I'm old enough to remember when this guy had some pull https://t.co/qMSMQ4Q6rK
— Douglas Mercer (@douglasmercer33) January 5, 2019
I’m old enough to remember when @newtgingrich wasn’t afraid to challenge a Republican president and @GroverNorquist wasn’t afraid to be a GOP critic. But Trump does make cowards of them all.
— Bill Kristol (@BillKristol) January 3, 2019
a "decent and elevated" conservatism never did conserve one single thing but it got to think rather well of itself as it pissed our heritage away https://t.co/Yb73yb9tmL
— Douglas Mercer (@douglasmercer33) January 5, 2019
Bill Buckley squandered his own legacy when he sold out his principles by purging actual conservatives so he could continue to socialize in Manhattan https://t.co/z3s4mvAre8
— Douglas Mercer (@douglasmercer33) January 5, 2019
William F. Buckley Jr. went, in a few years, from being a leading anti-Communist to an anti-anti-Communist. He actually bragged of “conspiring” to destroy the great Robert Welch, the founder of the John Birch Society, and one of Buckley’s financial benefactors. Buckley also claimed, dishonestly, that somehow destroying Welch made Reagan possible.
Bill Kristol may well be WFB Jr.’s truest successor.
The anti-anti-Communists were more influential in bringing about the victory of Communism in America than the Communists themselves.
In 2016, Kristol did everything humanly possible, including conspiratorial meetings in fancy restaurants, in order to elect communist Hillary Clinton president.

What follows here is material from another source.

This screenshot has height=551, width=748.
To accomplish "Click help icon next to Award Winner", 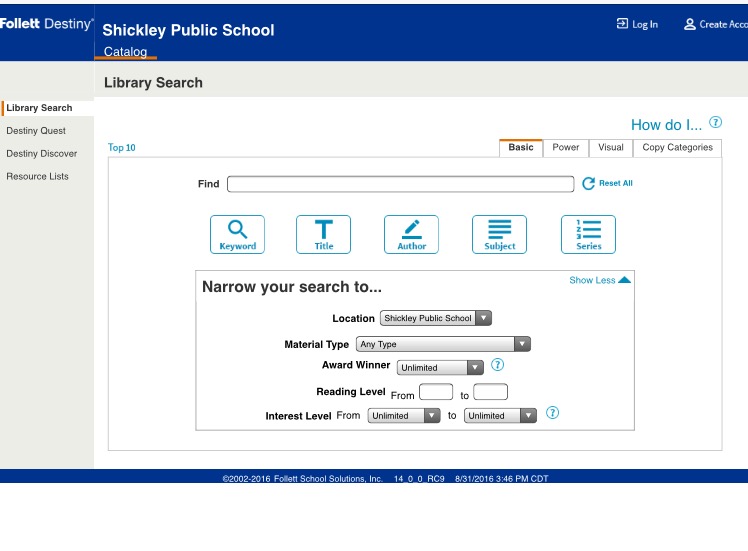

Full disclosure: Bill Kristol paid me 1.4 pay checks, for one article he published, and one that he, in an act of cowardice, killed.
The second article was on collegiate remedial education. I didn’t even mention I.Q. in the manuscript, because I’d been deceived by communist liars Stephen Jay Gould (The Mismeasure of Man) and Leon Kamin (Intelligence: The Battle for the Mind) into believing that there was no such thing as I.Q.

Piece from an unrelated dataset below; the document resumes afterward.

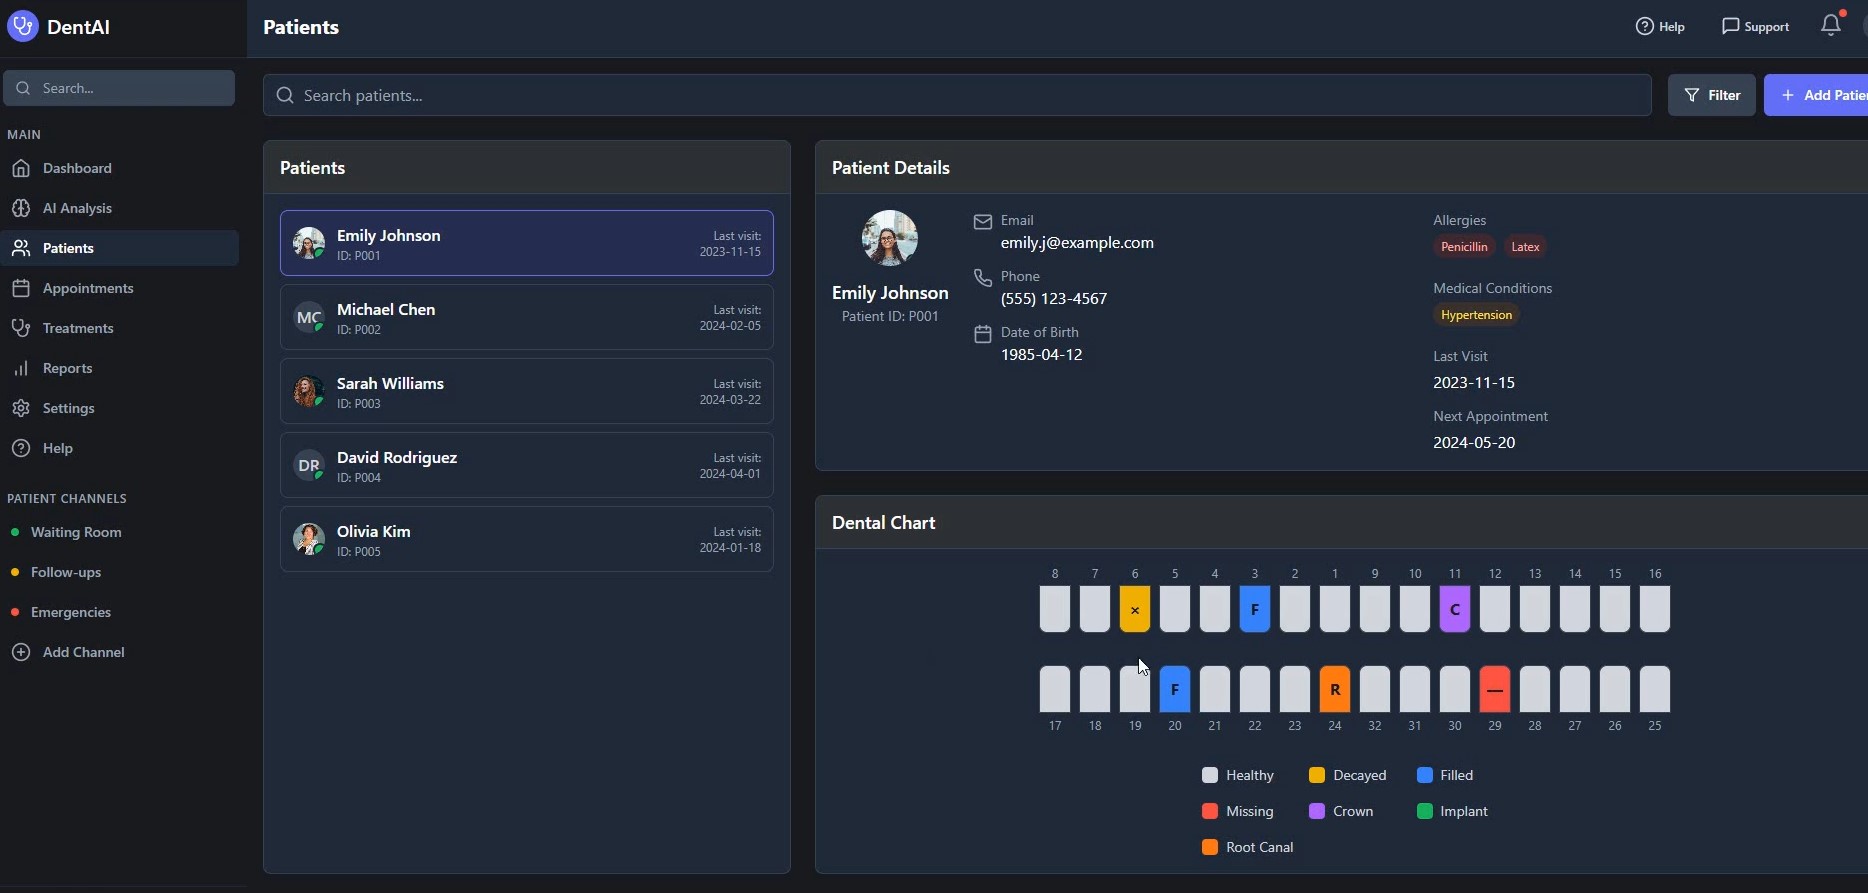
Task: Select the purple crown tooth 11
Action: (1454, 609)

One of his deputies told me, “I don’t think Bill liked the tone.”
If an article on remedial ed that completely avoided I.Q. had an unacceptable “tone,” no honest article on the subject would have been acceptable to Kristol.
The deputy forgot to mention my kill fee, but I reminded her that Kristol had commissioned the article for $500, and she dutifully sent a check for $200.
(That was one of the rare times, in those days, where an editor had commissioned me to write an article. Typically, I had to write everything “on spec,” speculation, i.e., the editor was under no obligation to run my work, and typically rejected it.
Since kill fees are traditionally for one third of the agreed-upon commission, Kristol’s deputy ultimately paid me more that she had to.)
However, as far as Bill Kristol knew, he never supported me, but rather a writer named “Robert Berman,” my most successful nom de plume.